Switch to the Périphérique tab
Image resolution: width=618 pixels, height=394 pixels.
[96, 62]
───
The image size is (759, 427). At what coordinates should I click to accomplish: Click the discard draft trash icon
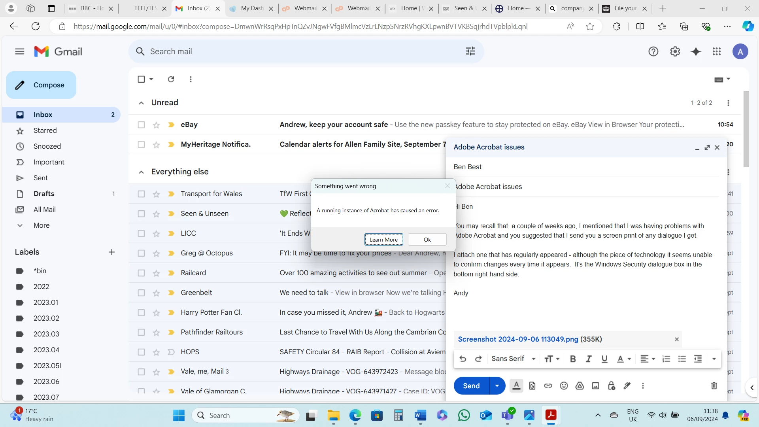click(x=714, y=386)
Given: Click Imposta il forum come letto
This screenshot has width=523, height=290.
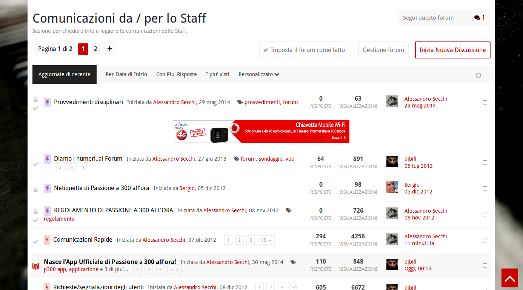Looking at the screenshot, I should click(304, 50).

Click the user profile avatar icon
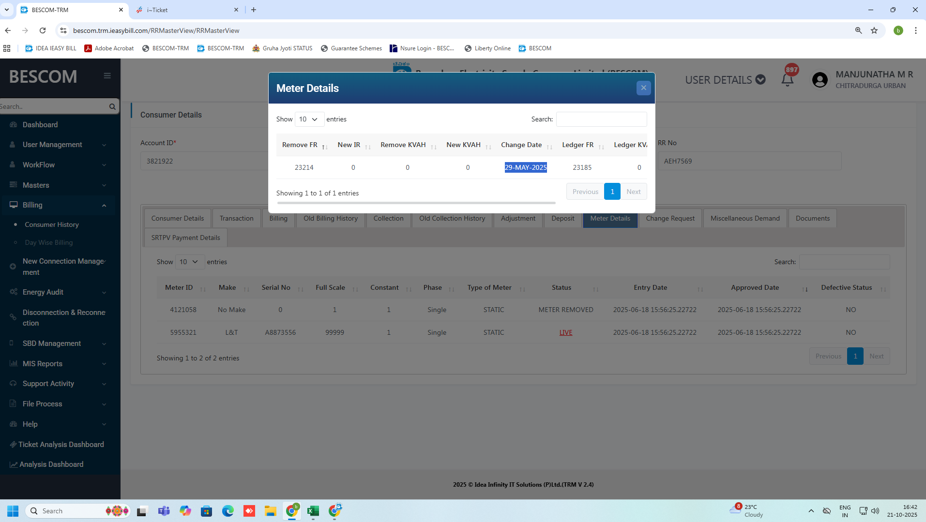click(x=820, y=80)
───
» **WHAT YOU ARE ASKED TO DO**
Reproduce the rows in the stretch from the line containing "Given: Click Imposta il forum come letto" through the line containing "click(x=820, y=80)", swapping "avatar" for "photo" and keeping everything else the same. Leave the pictures out.

» **SOLUTION BELOW**
Given: Click Imposta il forum come letto
This screenshot has width=523, height=290.
Looking at the screenshot, I should click(304, 50).

Click the user profile photo icon
click(x=820, y=80)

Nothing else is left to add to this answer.